The ground is due for a major upgrade as A-League Men expansion club Macarthur FC became the 12th club admitted into the league and will be based at the ground.

History

The area which Campbelltown Stadium occupies, was developed in the early 1960s by the then Campbelltown 'Shire' Council, as a rudimentary sporting field, in the very much rural and undeveloped Leumeah area. Council named the new ground, 'Orana Park'.

The Campbelltown City Kangaroos, playing in the Group 6 Rugby League competition, were the first major tenants of the ground, having been moved from their original home ground on Queen St, Campbelltown. Orana Park would soon become the premier venue of the local Group 6 senior competition, hosting all Grand Finals from 1974–1983 and representative fixtures, including a famous clash in 1975 between Group 6 and France, won 2-nil by the locals. A boundary change for the 1984 season, saw Orana Park become a part of the new Newtown- Campbelltown Junior League. The Kangaroos remained as co-tenants of the Orana Park facility until 1997, when the No.2 field was developed into the region's top athletics facility, in time for the 2000 Olympic Games.

The Stadium- Orana Park- had a functional purpose in the lives of most young Campbelltownians, also doubling as the local athletics track for school carnivals.

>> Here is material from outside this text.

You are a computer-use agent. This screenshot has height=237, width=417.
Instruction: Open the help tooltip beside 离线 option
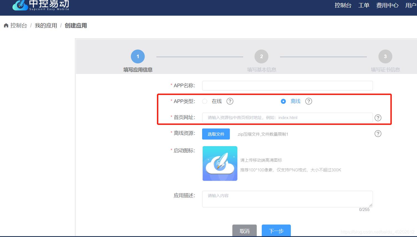point(309,101)
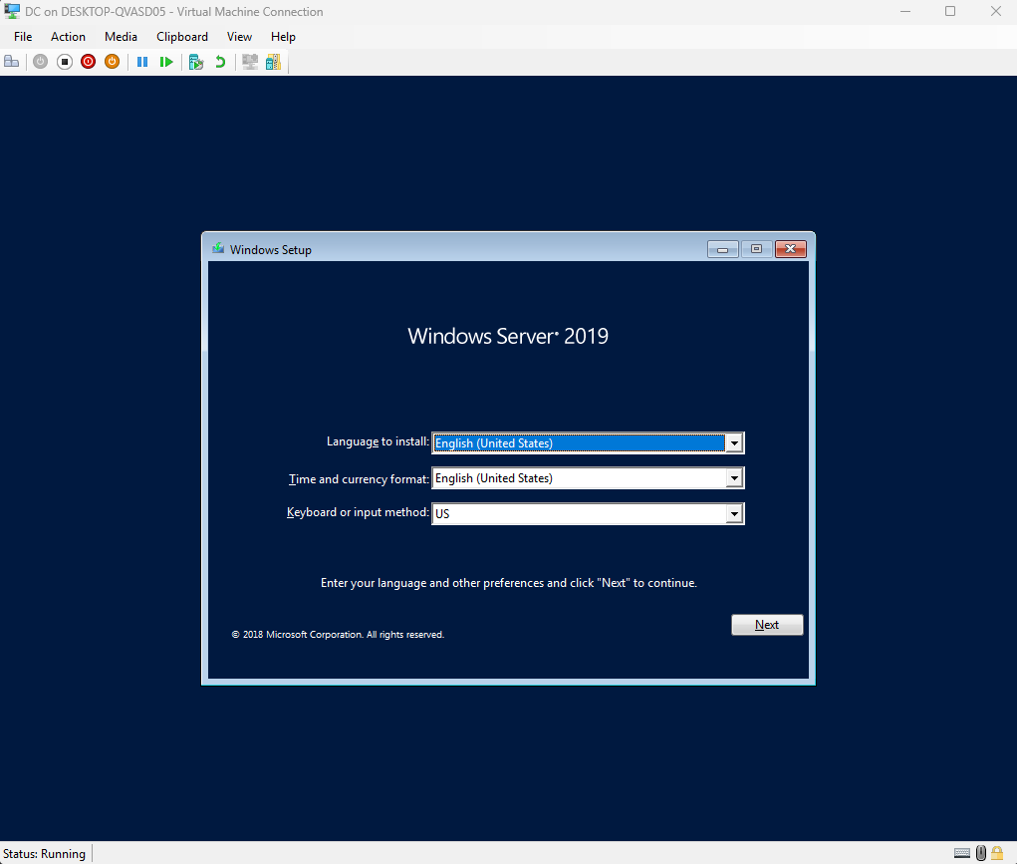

Orana Park first played host to top level Rugby League in the 1983 NSWRFL season, when the moribund Newtown Jets played half of their home games at Orana Park (with a view to a permanent move for the 1984 season). A bumper crowd of 10,686 turned out for the Round 1 clash, to see reigning 1982 premiers, the Parramatta Eels decimate the Jets 54–14. Bluebags officials, led by John Singleton and partnered by pre-eminent local solicitor John Marsden, were determined to move the ailing Club full-time to Campbelltown to claim the burgeoning junior league in the Campbelltown LGA, and to expand their thin supporter base. However, before the deal could be made, Newtown were excluded from the 1984 season for financial reasons. Orana Park/ Campbelltown Stadium would be the site of the Newtown club's last top-level Rugby League competition match, a 9–6 victory over the Canberra Raiders on Saturday 27 August 1983. The club continued efforts to be re-instated for the 1985 season, fully based in Campbelltown. Based upon Newtown's dire financial position, the Campbelltown side of the merger withdrew its support for entry into the NSWRL Premiership of 1985, consigning the Jets to premiership oblivion. The Jets would be successfully resurrected in the NSWRL Metropolitan Cup (Second tier competition) in 1991.
 
For 1985–86, there was no top-level rugby league tenant at the Stadium. One NSWRL game a year was played at the stadium by Parramatta and Eastern Suburbs respectively. South-western Sydney was still considered neutral, but 'ripe' territory for all of the inner-Sydney based clubs. Ironically, it was the struggling Western Suburbs Magpies in 1987 who made the move from their inner western base of Lidcombe. 'The Pies' had been the opponents of the Eastern Suburbs club in that solitary game at Orana Park in 1986. Led by astute CEO Rick Wayde, the Magpies rapidly moved to secure a more assured future for the Club, based in this rapidly expanding population centre. The Magpies had also been threatened with expulsion from the 1984 premiership, along similar lines as those of Newtown. Wests also assumed control of the bankrupt Leagues Club that sat next to the venue; rebranding it as 'Wests Leagues Campbelltown'. This time, Campbelltown Rugby League powerbroker John Marsden assented to the Magpies taking control of the now vast Campbelltown- Liverpool Junior League. The NSWRL rubber stamped that Orana Park- Campbelltown Stadium would become a 1st Grade Rugby League venue.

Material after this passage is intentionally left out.